光学相干层析(OCT)是一种能够进行无创或微创、实时、在体、微米级成像的新技术,随着OCT成像技术的日益成熟,对OCT数据进行处理与分析已逐渐成为研究热点。OCT数据分类、图像层次结构检测与定量测量是OCT数据处理与应用中的普遍性问题。本项目以医学OCT数据、珍珠OCT数据为应用对象,从信号分析和图像分析两个不同的角度研究上述两个问题。在基于信号的分析方面,从时间序列的模式识别的观点研究OCT信号处理,建立基于OCT信号的分类与层次结构检测的算法模型;在基于图像的分析方面,充分利用OCT图像的纹理特征、频域特征、几何特征甚至先验知识,建立高效准确的OCT图像分类与层次结构检测方法。
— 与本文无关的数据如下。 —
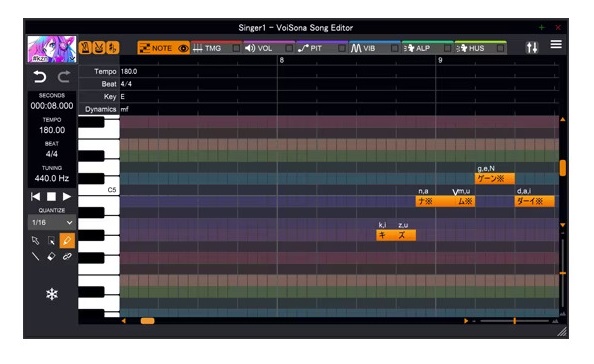Screen dimensions: 594x364
Task: Click the snowflake freeze icon
Action: point(52,294)
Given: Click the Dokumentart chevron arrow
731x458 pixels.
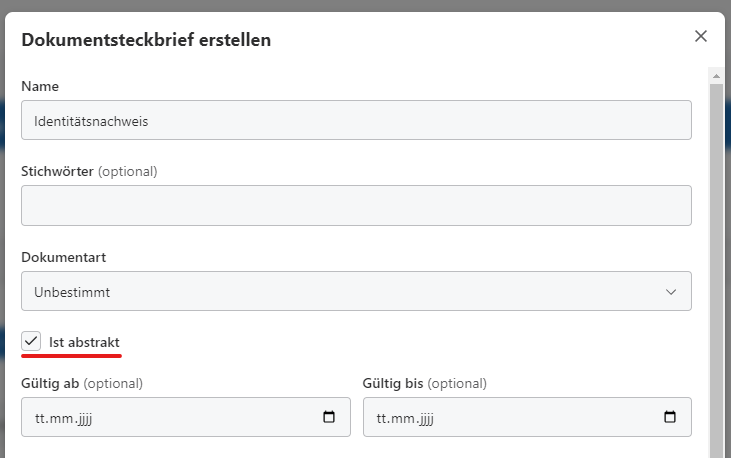Looking at the screenshot, I should point(670,292).
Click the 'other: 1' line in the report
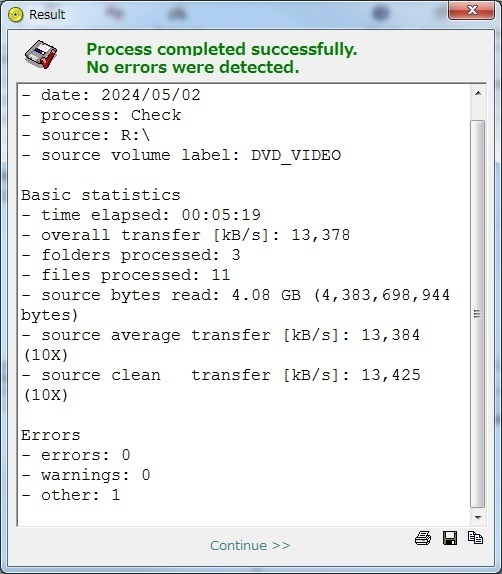 (x=71, y=495)
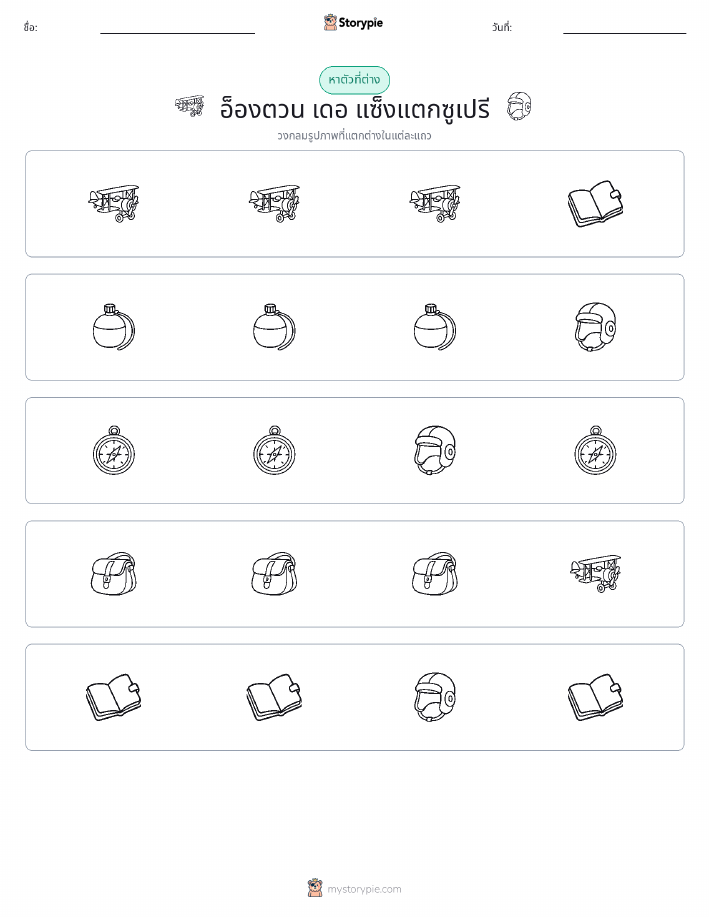Image resolution: width=709 pixels, height=917 pixels.
Task: Click the green หาตัวที่ต่าง badge
Action: pos(354,80)
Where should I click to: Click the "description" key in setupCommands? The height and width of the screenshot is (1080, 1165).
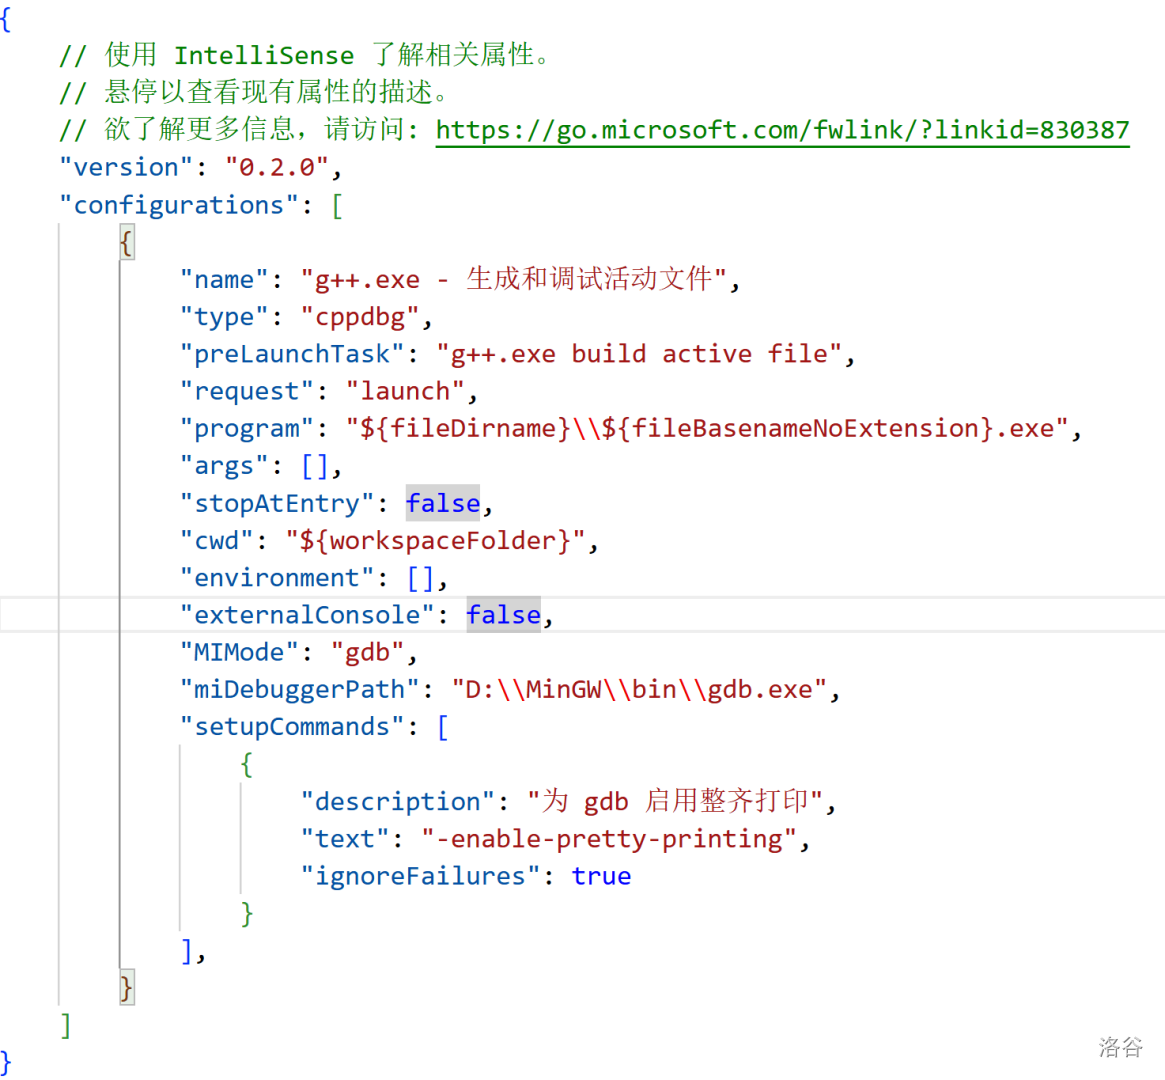click(397, 802)
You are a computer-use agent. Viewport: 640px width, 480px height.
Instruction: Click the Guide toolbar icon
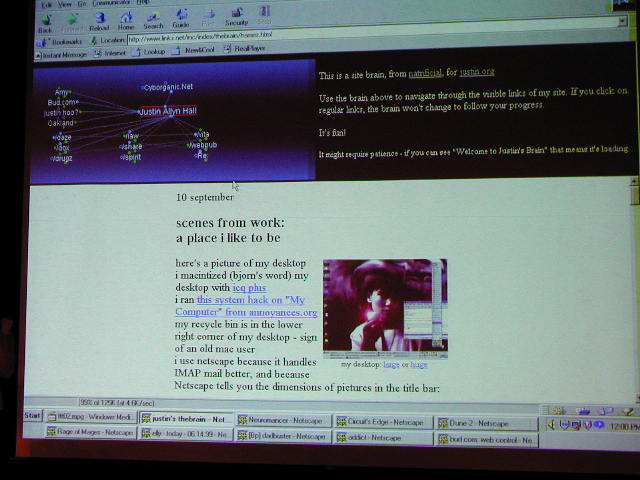[181, 21]
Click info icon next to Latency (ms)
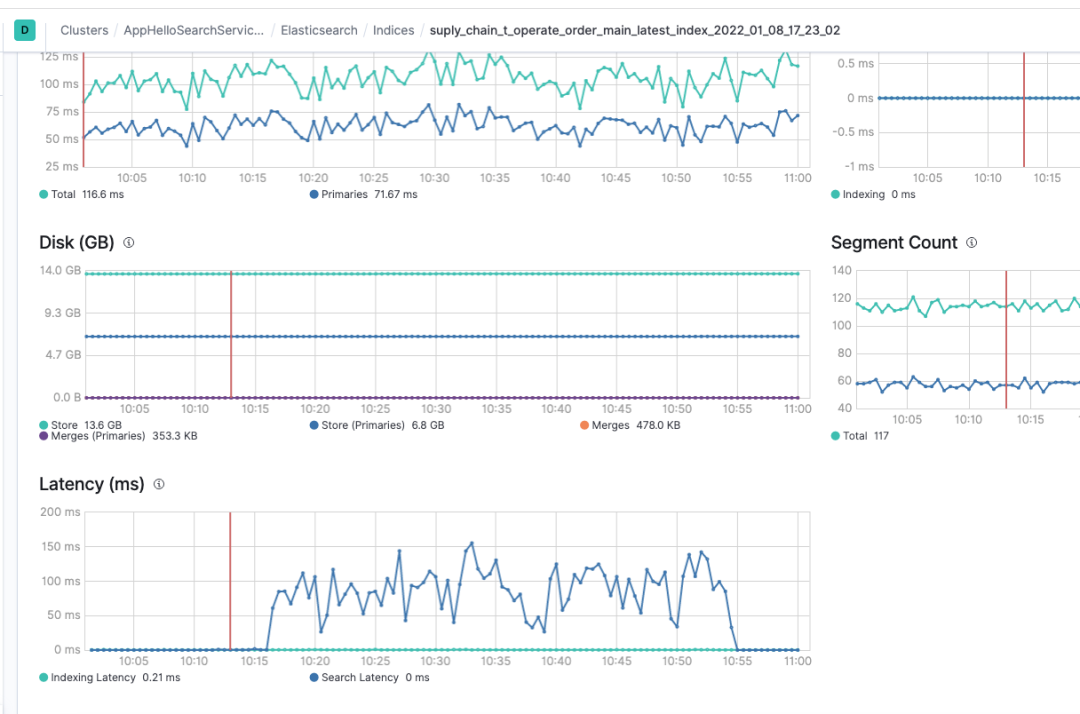 point(159,485)
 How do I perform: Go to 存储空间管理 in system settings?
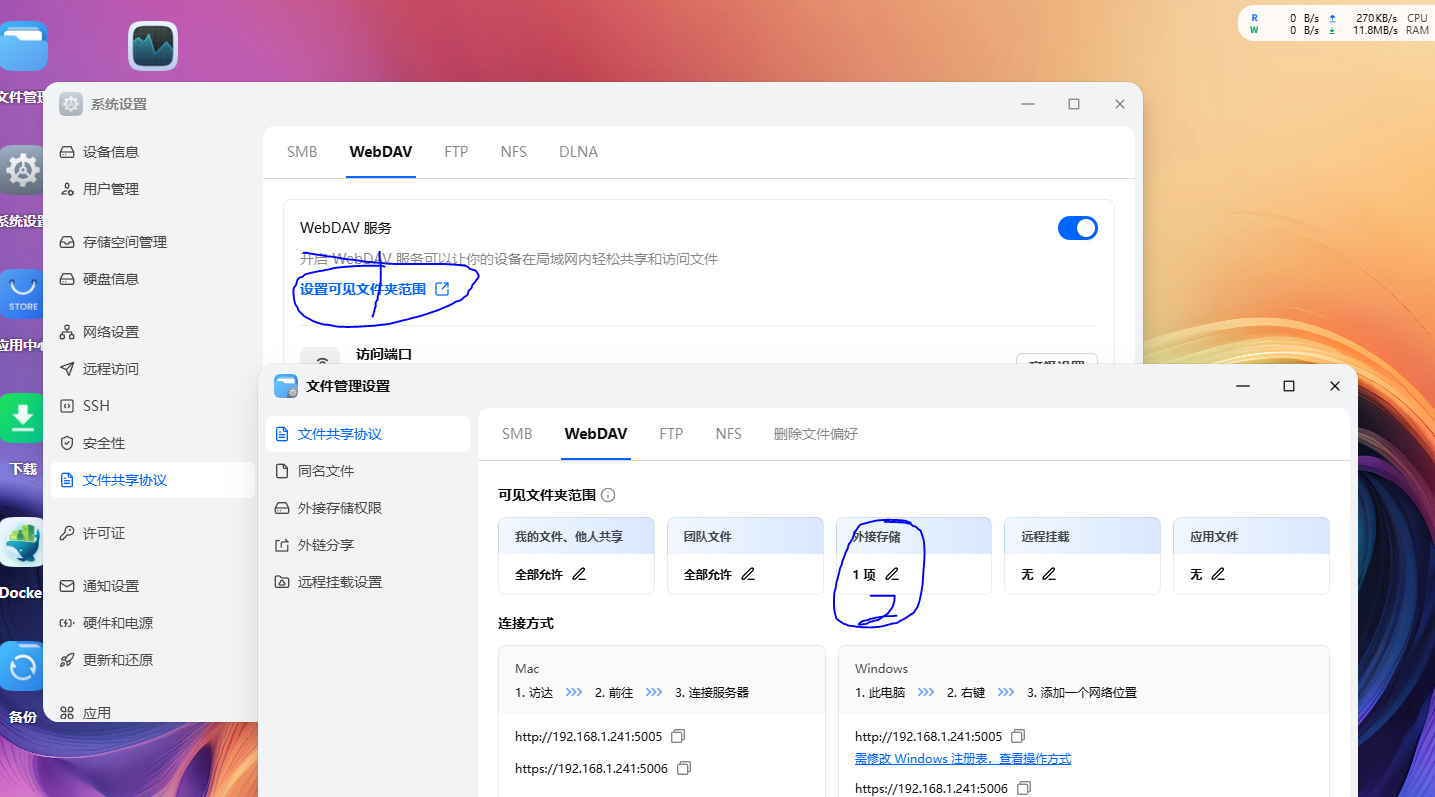124,242
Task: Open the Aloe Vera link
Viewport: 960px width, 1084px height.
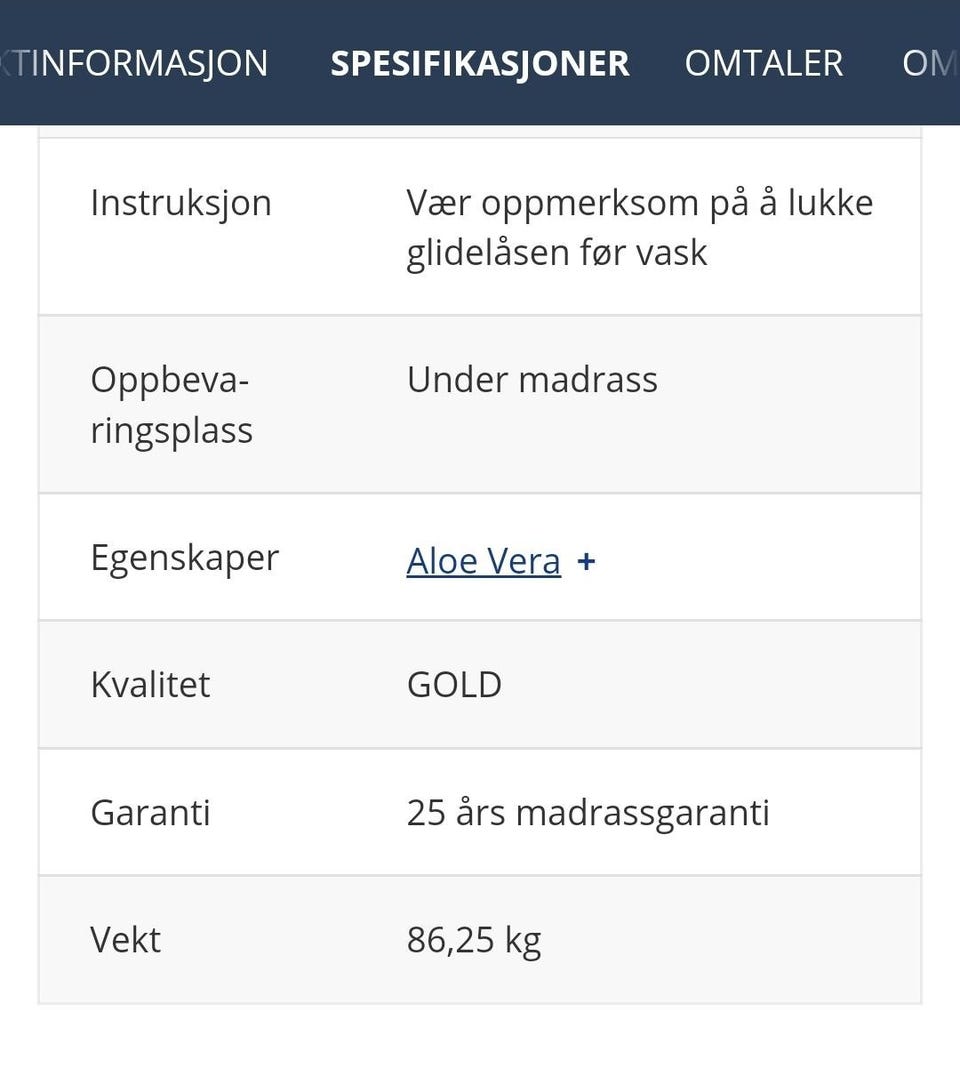Action: [x=483, y=561]
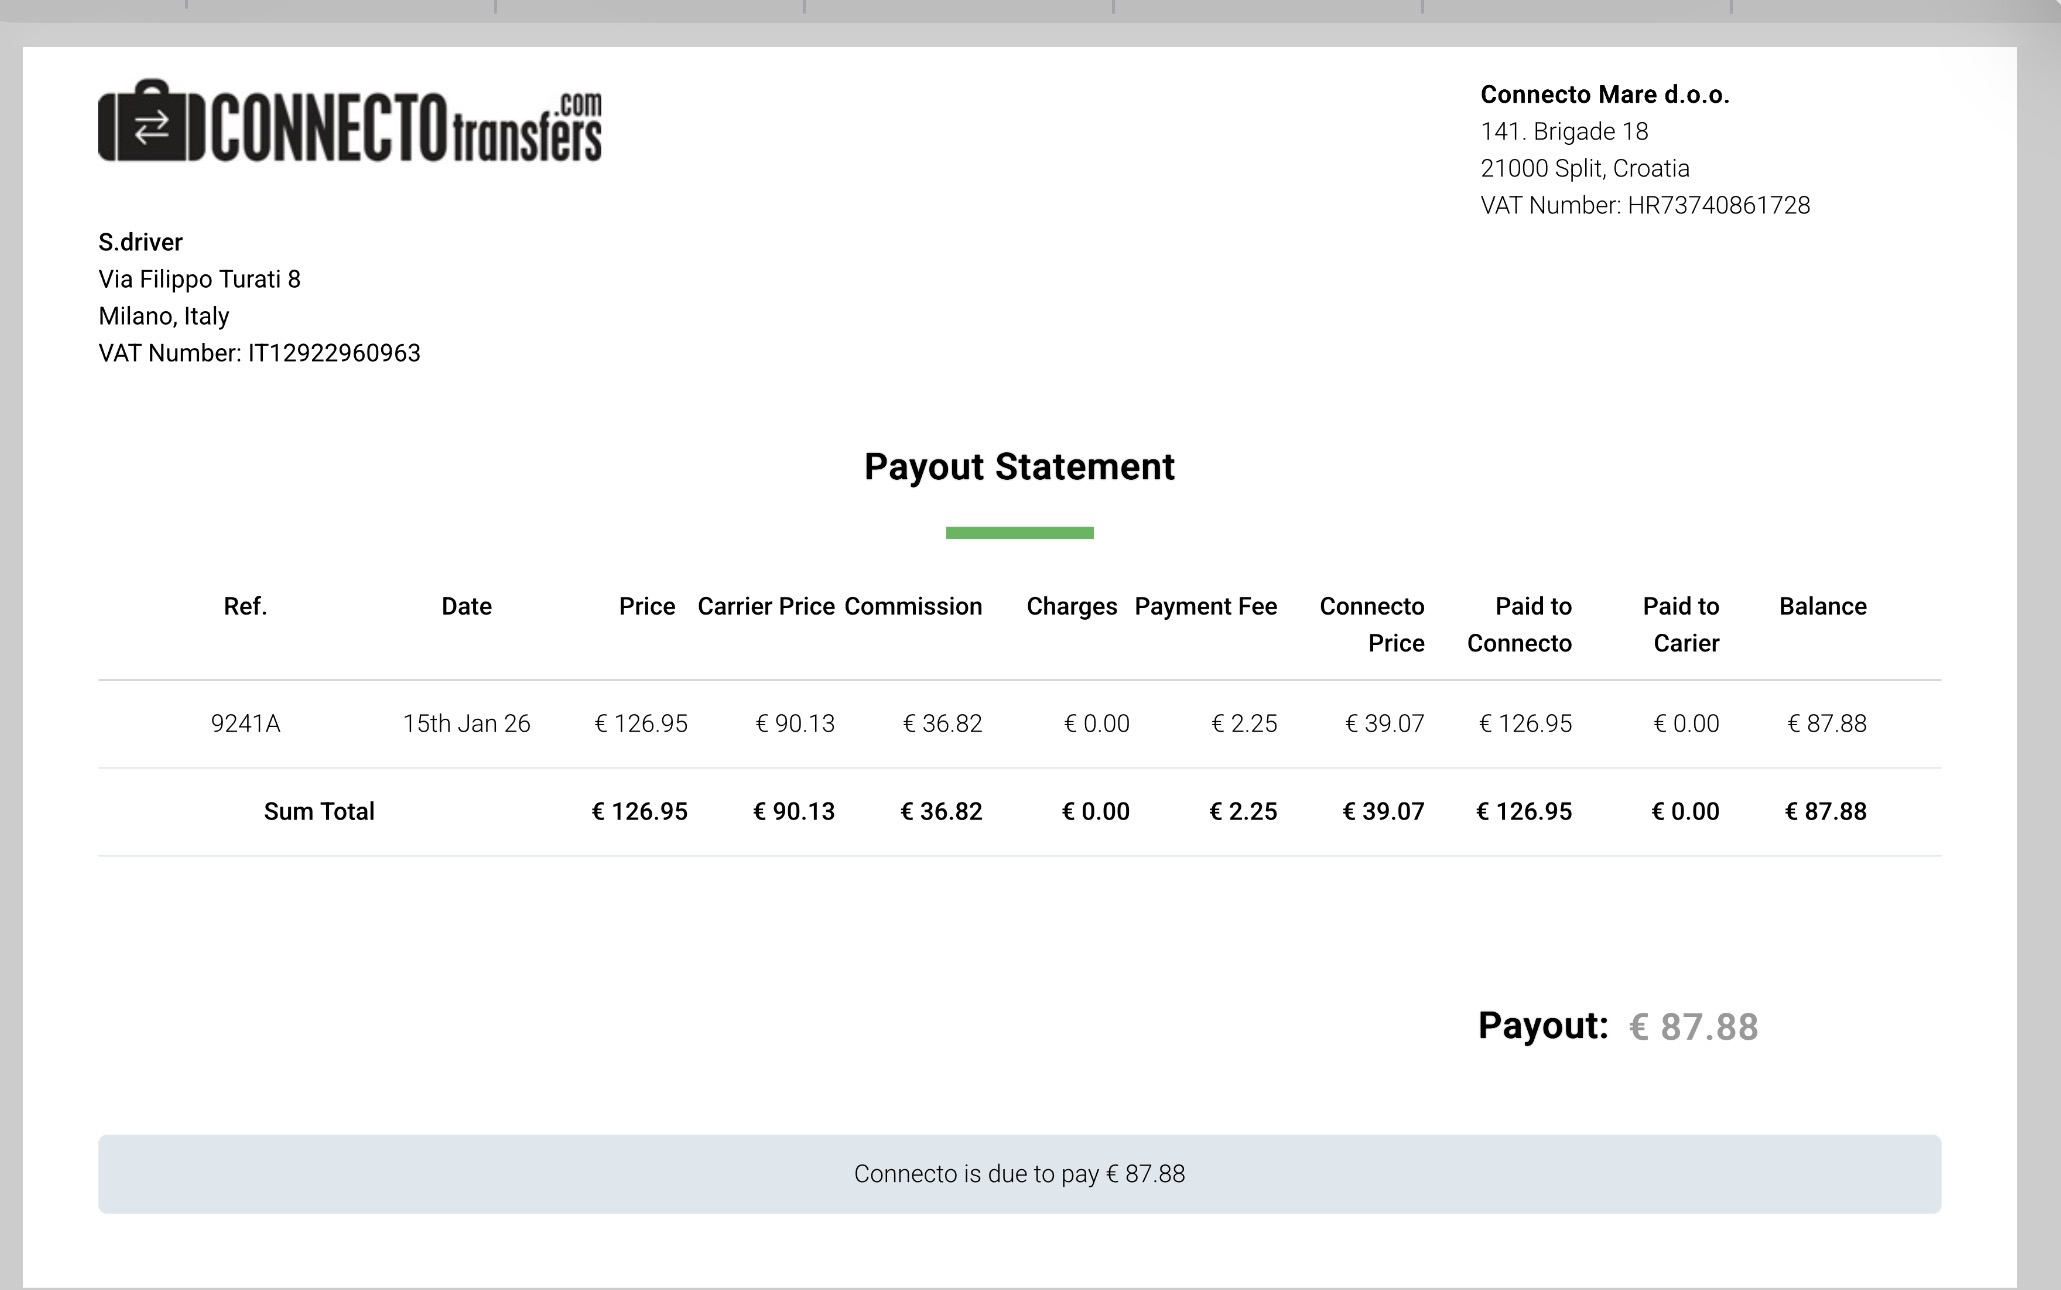Select VAT Number HR73740861728 text
The image size is (2061, 1290).
(x=1645, y=206)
本项目能够对医学疾病诊断及珍珠OCT图像的自动分类及测量提供新技术,丰富和完善OCT数据处理与分析的理论与方法,推动其在临床和材料检测中的实际应用。
optical coherence tomography;OCT image classification;OCT image segmentation;Image denoising;
光学相干层析(OCT)是一种能够进行无创或微创、实时、在体、微米级成像的新技术,随着OCT成像技术的日益成熟,对OCT数据进行处理与分析已逐渐成为研究热点。本项目围绕OCT图像分类、图像层次结构检测与定量测量两个基本问题开展研究,完成了项目研究任务,取得了预期的研究成果。在OCT信号分析方面,以鲜红斑痣OCT图像为实验对象,发现正常、异常(鲜红斑痣) OCT A-Scan信号具有明显不同的特征,提出了基于OCT信号分类的有效算法。在OCT图像分析方面,在分析采用全局纹理特征对OCT图像分类优缺点的基础上,率先提出利用OCT图像局部纹理特征及推土机距离的图像分类方法,能够大大提高图像分类的精度,为OCT图像分类提供了新方法。在OCT图像层次结构特征检测方面,开展了广泛的研究并取得了若干重要成果。具体的,针对眼前节OCT图像的特点,通过提取关键点将图像分割为对应不同组织的子图像分别处理,提出并实现了基于分治法的眼前节OCT图像内轮廓提取算法与系统,申请了国家发明专利;根据眼前节OCT图像的结构特征,提出了基于多尺度多结构形态学的眼前节OCT图像边缘提取算法。针对视网膜OCT体数据的特点,利用视网膜边界的方向、图像强度峰值及分而治之的思想,提出并实现了新的高效的光学相干层析视网膜体数据三维分割方法与系统,申请了国家发明专利。针对冠脉OCT体数据的特点,采用“层间相关性”去除輎管的影响,提出了一种冠脉光学相干层析图像血管壁内轮廓自动提取的有效算法。针对珍珠OCT图像的特点,提出了利用极坐标变换及概率密度投影的珍珠厚度自动测量方法, 该方法具有很好的鲁棒性,具有实际应用前景。此外,在二进小波研究方面取得了3项理论成果提出了在任意消失矩约束下样条二进小波滤波器的构造方法,并给出了若干构造实例;针对小波变换的快速算法(Mallat算法)及二维平稳小波变换只适用于离散小波,提出了二维平稳二进小波变换的新框架; 提出了m次二进样条小波滤波器的求解方法。研究了小波在OCT图像处理中的应用,提出了基于双树复小波和混合概率模型的光学相干层析图像去噪,以及光学相干层析图像的二进小波扩散滤波去噪算法等。本项目的研究进展与成果丰富了OCT数据处理与分析的理论与方法,具有重要的理论价值与应用价值。